Parallelization

parallelization performance

Performance issues

You tried everything to reduce runtime of T2 on your Exabyte of traffic or on your 10 GBit interface. And you want certain jobs to be done which need some considerable amount of plugins. Hence, you need to parallelize T2 operation.

T2 does it in a different way as other tools, as we still want it easy and flexible for the user to program plugins on the fly without looking at race conditions and worry about semaphores.

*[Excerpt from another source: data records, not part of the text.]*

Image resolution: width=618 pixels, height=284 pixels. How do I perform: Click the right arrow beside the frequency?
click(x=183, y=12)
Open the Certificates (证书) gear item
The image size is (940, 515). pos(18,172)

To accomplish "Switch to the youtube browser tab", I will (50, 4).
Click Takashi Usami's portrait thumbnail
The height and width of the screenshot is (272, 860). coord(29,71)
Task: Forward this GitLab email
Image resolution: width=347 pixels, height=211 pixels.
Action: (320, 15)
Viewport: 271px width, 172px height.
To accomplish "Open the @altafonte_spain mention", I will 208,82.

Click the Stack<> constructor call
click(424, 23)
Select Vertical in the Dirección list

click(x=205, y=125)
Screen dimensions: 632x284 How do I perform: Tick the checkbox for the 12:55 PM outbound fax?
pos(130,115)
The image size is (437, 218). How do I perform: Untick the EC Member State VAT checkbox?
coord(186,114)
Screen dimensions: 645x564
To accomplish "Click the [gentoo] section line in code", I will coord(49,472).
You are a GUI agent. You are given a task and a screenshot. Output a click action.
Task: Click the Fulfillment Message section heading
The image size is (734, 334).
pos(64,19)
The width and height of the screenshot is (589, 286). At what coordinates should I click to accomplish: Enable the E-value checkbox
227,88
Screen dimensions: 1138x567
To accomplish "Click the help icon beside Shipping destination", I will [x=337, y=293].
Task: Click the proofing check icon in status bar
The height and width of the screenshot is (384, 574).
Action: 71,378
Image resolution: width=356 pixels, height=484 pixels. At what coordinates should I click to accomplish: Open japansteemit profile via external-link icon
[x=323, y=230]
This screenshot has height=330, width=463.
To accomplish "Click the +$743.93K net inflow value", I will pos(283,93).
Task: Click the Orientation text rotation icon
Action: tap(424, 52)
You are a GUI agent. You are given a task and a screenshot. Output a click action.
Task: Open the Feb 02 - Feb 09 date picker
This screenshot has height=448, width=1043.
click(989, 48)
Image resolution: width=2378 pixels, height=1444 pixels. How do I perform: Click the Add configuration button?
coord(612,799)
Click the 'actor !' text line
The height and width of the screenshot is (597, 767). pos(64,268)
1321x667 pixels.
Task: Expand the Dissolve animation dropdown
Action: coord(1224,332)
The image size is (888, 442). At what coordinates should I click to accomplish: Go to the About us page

So you parallelize different jobs and this is what you will learn in this tutorial. Note, that we currently develop and test a fully parallelized version, but that one will have a ‘1.0.x’ as a version number. If you want to help the anteater, be his guest and contact him.

Preparation

First, restore T2 into a pristine state by removing all unnecessary or older plugins from the plugin folder ~/.tranalyzer/plugins:

t2build -e -y

Are you sure you want to empty the plugin folder '/home/wurst/.tranalyzer/plugins' (y/N)? yes
Plugin folder emptied

Then compile the core (tranalyzer2) and the following plugins:

t2build tranalyzer2 protoStats basicFlow basicStats tcpStates txtSink

...
BUILD SUCCESSFUL

If you did not create a separate data and results directory yet, please do it now in another bash window, that facilitates your workflow:

mkdir ~/data ~/results

Now you are all set!

Parallelization the geeky way

As T2 has only two threads, one for the core and one for the monitoring, the parallelization concept is a bit different than you are used to.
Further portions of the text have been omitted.